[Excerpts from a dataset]
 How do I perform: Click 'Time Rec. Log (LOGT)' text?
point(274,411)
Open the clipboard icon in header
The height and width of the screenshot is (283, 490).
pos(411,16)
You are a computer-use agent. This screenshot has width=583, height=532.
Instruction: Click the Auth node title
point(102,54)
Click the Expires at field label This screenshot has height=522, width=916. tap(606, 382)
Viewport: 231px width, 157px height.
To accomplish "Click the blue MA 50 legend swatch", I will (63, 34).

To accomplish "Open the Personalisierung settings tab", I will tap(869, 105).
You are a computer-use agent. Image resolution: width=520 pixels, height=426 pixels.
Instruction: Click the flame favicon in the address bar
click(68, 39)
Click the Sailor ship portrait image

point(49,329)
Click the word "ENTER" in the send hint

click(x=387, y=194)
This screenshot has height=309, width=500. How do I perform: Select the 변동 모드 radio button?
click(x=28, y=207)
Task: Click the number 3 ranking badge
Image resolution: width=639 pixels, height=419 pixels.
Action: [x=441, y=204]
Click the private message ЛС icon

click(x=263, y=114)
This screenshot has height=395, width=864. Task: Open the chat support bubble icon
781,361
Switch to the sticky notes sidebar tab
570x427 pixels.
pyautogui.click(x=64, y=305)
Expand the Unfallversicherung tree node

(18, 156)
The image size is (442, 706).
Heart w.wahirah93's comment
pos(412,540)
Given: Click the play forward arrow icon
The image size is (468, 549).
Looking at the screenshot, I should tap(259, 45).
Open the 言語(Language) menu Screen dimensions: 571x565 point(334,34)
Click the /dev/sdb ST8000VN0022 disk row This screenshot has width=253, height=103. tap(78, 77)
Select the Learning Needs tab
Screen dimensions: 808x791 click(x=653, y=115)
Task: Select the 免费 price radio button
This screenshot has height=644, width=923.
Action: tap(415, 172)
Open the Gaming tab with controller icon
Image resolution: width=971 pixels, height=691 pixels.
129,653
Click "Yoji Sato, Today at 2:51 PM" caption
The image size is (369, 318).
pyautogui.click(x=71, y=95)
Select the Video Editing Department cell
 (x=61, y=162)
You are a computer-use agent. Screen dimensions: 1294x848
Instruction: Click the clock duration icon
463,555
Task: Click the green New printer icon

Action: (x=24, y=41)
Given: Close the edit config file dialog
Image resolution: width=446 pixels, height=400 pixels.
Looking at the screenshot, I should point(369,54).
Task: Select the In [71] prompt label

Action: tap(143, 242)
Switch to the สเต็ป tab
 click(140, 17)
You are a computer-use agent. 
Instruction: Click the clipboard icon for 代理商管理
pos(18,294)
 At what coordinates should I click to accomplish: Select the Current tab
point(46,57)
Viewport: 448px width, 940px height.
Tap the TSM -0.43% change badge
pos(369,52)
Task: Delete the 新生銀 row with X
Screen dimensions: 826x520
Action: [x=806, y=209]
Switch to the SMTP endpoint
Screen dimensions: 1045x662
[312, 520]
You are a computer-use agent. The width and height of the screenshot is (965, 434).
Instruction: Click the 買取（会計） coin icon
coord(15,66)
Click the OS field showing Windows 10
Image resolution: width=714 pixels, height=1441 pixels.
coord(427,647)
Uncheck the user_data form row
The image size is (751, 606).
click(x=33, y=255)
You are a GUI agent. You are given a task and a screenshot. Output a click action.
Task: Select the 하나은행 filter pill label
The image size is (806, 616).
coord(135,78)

■ Task to complete ■
Output, from the data above, the lines from the line with "Select the Learning Needs tab" to the line with "Open the Gaming tab with controller icon" exactly as they stand, both ends included and nothing else.

■ Your response ■
Select the Learning Needs tab
Screen dimensions: 808x791 click(x=653, y=115)
Task: Select the 免费 price radio button
This screenshot has height=644, width=923.
Action: tap(415, 172)
Open the Gaming tab with controller icon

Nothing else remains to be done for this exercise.